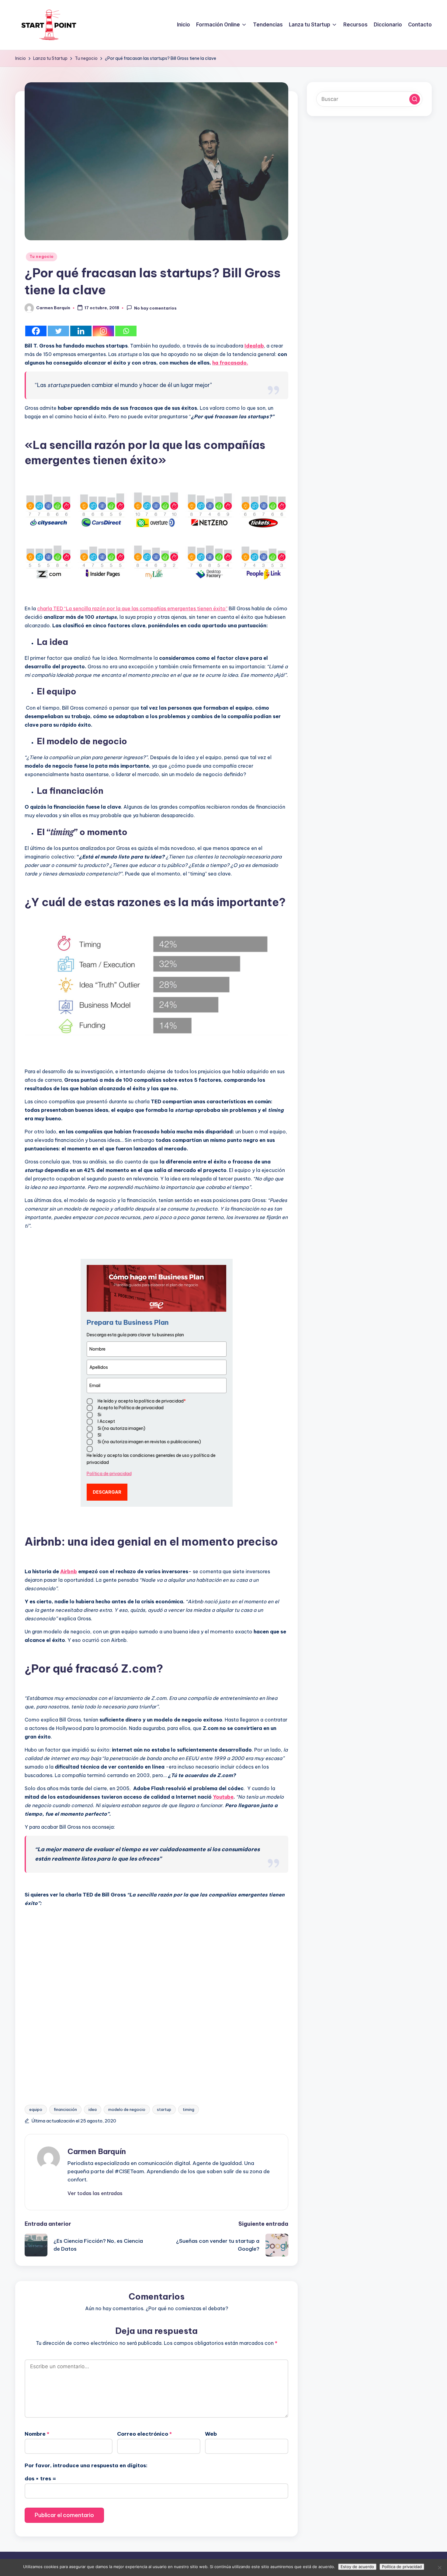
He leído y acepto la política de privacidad (142, 1401)
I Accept (106, 1421)
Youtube (223, 1797)
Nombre (37, 2433)
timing (188, 2109)
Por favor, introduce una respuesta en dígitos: (86, 2465)
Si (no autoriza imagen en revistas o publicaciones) (149, 1441)
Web (211, 2433)
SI (99, 1435)
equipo (35, 2109)
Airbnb (68, 1571)
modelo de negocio (126, 2109)
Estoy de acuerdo (357, 2566)
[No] (439, 2567)
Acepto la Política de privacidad (131, 1407)
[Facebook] (36, 331)
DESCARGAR (107, 1492)
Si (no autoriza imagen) (121, 1428)
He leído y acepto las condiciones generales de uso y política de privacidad (151, 1459)
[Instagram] (103, 331)
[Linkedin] (81, 331)
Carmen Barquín (97, 2151)
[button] (95, 2193)
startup (164, 2109)
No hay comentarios (155, 308)
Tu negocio (41, 256)
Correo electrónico (144, 2433)
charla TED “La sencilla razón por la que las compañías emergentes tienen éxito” (132, 608)
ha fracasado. (230, 363)
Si (99, 1414)
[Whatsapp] (126, 331)
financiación (65, 2109)
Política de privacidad (109, 1473)
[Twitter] (58, 331)
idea (92, 2109)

######

Prompt: Please copy the line that contains "ha fracasado. (230, 363)" and each line after it through the end of the records, exactly, and no other lines.

Task result:
ha fracasado. (230, 363)
Si (99, 1414)
[Whatsapp] (126, 331)
financiación (65, 2109)
Política de privacidad (109, 1473)
[Twitter] (58, 331)
idea (92, 2109)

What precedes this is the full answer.